A look at the storm in Higuey.
Ports operating on normal schedule
Logistics also seem to be running relatively smoothly. While the government closed the airports and cancelled flights as a safety precaution, Perez says the ports aren’t closed. “There were shipments departing for Puerto Rico on Sunday that weren’t cancelled and another one today that’s also not cancelled. The ports are working as normal,” he says.
The situation in Puerto Rico seems a lot worse. "It was a very heavy storm that hit us," said Vanessa Pinirro, secretary of the Association of Agriculture of Puerto Rico. "It was a very bad weekend that caused a lot of damage. There is no electricity, internet, etc." President Hector Cordero is visiting berry farms to assess the damage.
As soon as more information comes in, an update on Puerto Rico will be provided.
Tropical storm Kay
Last week, tropical storm Kay made landfall in Mexico. The Category 1 storm reportedly hit along the West Coast of the central Baja California peninsula. At the time, it had raised concerns over the potential of flooding there as well as in other parts of California and also Arizona, particularly Southwest Arizona. “It could have been a lot worse," said Mark McBride of Coastline Family Farms. “We did get rain out of the remnants of Kay but fortunately it did not hit as hard as the forecast indicated,” he said. “The wet fields slowed our harvest but we didn’t sustain any damage to our crops or ranches.”

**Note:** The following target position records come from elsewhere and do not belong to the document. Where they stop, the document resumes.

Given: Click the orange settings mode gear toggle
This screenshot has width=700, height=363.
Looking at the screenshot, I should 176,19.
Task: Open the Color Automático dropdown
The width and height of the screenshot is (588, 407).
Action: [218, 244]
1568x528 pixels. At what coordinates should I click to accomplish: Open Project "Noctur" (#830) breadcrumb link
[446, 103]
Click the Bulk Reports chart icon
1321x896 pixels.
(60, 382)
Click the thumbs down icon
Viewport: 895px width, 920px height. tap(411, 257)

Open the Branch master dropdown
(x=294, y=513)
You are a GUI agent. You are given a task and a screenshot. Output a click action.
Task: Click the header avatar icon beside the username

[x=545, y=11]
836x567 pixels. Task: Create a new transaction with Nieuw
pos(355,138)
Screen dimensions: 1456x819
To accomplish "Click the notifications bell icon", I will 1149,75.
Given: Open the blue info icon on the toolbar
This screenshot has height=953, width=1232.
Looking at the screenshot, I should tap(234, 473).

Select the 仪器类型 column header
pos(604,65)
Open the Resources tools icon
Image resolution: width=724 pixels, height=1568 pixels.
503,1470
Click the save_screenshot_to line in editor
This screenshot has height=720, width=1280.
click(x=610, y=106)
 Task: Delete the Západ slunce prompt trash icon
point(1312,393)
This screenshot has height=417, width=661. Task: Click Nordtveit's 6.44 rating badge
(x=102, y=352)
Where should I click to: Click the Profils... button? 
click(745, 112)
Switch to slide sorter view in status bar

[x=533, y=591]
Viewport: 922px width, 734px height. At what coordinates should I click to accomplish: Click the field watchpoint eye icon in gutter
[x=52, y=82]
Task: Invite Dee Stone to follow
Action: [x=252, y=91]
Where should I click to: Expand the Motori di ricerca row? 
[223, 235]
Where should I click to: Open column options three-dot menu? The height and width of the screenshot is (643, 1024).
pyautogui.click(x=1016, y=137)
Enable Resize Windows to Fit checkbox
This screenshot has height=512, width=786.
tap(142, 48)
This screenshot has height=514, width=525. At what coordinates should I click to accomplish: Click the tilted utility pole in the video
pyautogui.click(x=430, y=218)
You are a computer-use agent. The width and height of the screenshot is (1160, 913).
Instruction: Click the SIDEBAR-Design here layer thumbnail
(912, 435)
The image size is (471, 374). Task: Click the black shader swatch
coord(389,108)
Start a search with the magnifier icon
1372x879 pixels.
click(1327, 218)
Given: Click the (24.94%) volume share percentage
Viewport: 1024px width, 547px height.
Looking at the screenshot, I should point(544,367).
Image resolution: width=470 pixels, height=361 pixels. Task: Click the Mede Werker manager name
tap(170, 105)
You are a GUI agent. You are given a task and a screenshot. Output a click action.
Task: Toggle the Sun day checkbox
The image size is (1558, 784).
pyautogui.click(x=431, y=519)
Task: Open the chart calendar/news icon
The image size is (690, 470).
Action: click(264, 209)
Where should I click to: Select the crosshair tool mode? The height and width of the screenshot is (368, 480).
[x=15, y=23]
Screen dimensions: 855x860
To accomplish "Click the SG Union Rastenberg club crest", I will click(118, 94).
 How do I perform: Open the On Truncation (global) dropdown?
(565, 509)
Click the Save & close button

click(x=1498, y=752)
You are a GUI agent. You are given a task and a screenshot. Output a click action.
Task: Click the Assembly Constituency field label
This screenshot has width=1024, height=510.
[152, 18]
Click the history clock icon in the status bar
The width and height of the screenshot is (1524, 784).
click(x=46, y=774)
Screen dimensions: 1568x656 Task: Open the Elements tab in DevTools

On the U.S. side of the border, the mountain areas between the Imperial Valley and the Coast received the heaviest storm activity which included both rain and even some mudslides. “However, planting for the upcoming desert deal was not affected as much as expected,” McBride added.
Limoneira’s John Carter said that Tropical Storm Kay did provide some much-welcomed rainfall in California, a state that’s recently undergone a heat wave with temperatures above 100°F for multiple days. “Although it was limited accumulation overall, any amount helps,” said Carter. “More so though this was in addition to a monsoon pattern of more rain coming up through Arizona this year. It’s different because it was a tropical storm--but it’s part of that pattern where there’s seemingly more rain in Arizona.”